**WHAT TO PRODUCE:** Find "1568x455 pixels." and "Task: Open the color wheel picker" in the records below. Copy the lines holding them and every line between, exactly, and no others.

**DATA SHOWN:**
"""

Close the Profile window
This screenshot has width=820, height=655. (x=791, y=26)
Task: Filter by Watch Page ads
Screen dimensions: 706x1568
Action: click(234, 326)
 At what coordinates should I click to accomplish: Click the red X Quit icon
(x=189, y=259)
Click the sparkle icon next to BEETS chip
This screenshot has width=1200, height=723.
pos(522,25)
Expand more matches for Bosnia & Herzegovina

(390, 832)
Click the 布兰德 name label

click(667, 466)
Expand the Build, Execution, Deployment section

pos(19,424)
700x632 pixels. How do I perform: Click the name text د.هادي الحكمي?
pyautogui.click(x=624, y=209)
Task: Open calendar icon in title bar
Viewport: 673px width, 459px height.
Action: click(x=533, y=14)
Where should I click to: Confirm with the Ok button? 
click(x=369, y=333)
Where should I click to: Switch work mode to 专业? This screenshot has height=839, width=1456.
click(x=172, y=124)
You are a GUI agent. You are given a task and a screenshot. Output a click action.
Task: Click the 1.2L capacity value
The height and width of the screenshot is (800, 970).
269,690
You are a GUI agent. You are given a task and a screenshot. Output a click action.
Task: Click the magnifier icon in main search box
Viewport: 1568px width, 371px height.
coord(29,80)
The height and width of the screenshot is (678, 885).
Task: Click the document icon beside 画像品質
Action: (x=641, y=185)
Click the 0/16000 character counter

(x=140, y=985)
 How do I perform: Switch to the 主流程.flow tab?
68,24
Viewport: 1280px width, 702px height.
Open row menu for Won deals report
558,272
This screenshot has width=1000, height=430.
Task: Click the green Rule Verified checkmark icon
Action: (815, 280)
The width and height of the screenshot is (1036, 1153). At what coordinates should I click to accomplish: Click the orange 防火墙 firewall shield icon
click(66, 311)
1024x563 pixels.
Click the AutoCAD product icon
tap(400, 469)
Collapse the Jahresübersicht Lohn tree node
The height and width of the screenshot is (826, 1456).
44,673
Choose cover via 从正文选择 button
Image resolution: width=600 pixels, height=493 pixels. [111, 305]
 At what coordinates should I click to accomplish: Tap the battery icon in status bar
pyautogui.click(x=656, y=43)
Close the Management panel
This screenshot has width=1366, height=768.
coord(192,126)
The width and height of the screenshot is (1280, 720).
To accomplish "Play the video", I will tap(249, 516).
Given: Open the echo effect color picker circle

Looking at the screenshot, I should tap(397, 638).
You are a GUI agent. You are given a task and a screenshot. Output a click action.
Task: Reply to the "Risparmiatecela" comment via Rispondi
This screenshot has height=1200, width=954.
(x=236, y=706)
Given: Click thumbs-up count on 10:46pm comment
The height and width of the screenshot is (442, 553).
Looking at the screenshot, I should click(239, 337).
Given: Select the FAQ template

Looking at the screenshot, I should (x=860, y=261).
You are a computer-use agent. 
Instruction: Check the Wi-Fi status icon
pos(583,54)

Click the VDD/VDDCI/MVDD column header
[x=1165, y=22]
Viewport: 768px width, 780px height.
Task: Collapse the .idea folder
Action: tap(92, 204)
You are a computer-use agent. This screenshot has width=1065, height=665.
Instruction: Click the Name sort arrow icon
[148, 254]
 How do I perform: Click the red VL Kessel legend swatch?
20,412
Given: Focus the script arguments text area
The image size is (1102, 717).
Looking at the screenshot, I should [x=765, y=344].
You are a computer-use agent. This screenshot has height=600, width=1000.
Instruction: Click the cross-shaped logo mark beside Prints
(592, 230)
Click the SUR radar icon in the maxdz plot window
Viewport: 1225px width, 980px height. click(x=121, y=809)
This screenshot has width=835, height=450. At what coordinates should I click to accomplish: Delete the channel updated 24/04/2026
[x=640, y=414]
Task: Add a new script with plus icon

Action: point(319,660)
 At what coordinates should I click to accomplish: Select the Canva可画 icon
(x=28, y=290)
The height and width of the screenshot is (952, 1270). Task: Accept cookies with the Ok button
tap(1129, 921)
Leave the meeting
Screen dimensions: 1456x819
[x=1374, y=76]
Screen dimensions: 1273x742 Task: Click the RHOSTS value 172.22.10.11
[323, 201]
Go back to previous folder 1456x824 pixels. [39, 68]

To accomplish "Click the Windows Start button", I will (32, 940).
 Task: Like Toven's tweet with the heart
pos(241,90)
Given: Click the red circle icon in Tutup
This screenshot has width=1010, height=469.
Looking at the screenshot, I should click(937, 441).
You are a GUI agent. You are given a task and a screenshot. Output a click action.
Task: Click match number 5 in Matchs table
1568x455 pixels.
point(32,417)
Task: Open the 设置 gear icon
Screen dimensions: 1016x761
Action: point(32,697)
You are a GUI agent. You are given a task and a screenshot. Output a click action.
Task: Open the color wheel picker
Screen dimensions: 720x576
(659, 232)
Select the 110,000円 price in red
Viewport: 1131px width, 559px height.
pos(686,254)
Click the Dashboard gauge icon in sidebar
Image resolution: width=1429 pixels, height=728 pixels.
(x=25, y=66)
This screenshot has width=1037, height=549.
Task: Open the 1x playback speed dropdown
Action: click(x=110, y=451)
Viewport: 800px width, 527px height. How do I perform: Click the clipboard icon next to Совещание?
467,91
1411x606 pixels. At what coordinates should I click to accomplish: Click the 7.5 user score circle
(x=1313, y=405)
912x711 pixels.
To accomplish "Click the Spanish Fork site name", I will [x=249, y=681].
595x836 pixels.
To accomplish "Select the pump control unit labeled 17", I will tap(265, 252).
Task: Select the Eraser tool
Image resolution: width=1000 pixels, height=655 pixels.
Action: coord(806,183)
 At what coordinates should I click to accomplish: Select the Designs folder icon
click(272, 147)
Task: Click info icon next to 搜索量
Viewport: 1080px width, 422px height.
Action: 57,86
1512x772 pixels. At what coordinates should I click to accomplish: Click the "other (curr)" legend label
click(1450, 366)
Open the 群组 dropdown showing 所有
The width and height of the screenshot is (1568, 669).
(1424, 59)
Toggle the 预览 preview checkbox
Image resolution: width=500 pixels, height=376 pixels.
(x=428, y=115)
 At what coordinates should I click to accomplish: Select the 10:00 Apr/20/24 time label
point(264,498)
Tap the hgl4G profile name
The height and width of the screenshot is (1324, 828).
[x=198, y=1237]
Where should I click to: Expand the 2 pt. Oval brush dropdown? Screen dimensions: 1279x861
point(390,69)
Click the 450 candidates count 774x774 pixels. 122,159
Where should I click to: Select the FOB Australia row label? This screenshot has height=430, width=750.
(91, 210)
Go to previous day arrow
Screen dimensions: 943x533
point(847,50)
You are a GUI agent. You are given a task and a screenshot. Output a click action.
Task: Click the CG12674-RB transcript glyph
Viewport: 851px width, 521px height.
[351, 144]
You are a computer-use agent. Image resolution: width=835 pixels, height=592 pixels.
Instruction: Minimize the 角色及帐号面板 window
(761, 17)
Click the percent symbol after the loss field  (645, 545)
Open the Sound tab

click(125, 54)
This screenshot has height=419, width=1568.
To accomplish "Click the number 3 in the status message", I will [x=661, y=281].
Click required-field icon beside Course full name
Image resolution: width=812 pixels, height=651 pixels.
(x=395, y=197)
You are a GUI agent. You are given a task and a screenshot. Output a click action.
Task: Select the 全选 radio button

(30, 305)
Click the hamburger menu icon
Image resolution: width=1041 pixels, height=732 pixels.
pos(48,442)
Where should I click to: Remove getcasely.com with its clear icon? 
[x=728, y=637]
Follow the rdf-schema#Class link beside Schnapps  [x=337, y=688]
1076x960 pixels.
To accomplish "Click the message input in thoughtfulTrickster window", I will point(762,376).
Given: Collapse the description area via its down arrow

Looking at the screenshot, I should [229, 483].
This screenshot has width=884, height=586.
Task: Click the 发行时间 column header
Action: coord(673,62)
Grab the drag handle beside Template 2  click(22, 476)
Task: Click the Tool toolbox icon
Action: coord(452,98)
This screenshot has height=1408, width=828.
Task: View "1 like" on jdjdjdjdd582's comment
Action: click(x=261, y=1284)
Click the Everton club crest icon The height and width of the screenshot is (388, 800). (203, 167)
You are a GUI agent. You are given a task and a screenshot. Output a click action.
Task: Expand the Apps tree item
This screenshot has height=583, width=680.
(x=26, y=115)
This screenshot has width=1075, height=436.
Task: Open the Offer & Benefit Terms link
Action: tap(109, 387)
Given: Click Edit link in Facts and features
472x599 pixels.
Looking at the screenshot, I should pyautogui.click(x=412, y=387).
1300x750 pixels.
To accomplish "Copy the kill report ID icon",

"""

**EXERCISE OUTPUT:**
1568x455 pixels.
point(32,417)
Task: Open the 设置 gear icon
Screen dimensions: 1016x761
Action: point(32,697)
You are a GUI agent. You are given a task and a screenshot. Output a click action.
Task: Open the color wheel picker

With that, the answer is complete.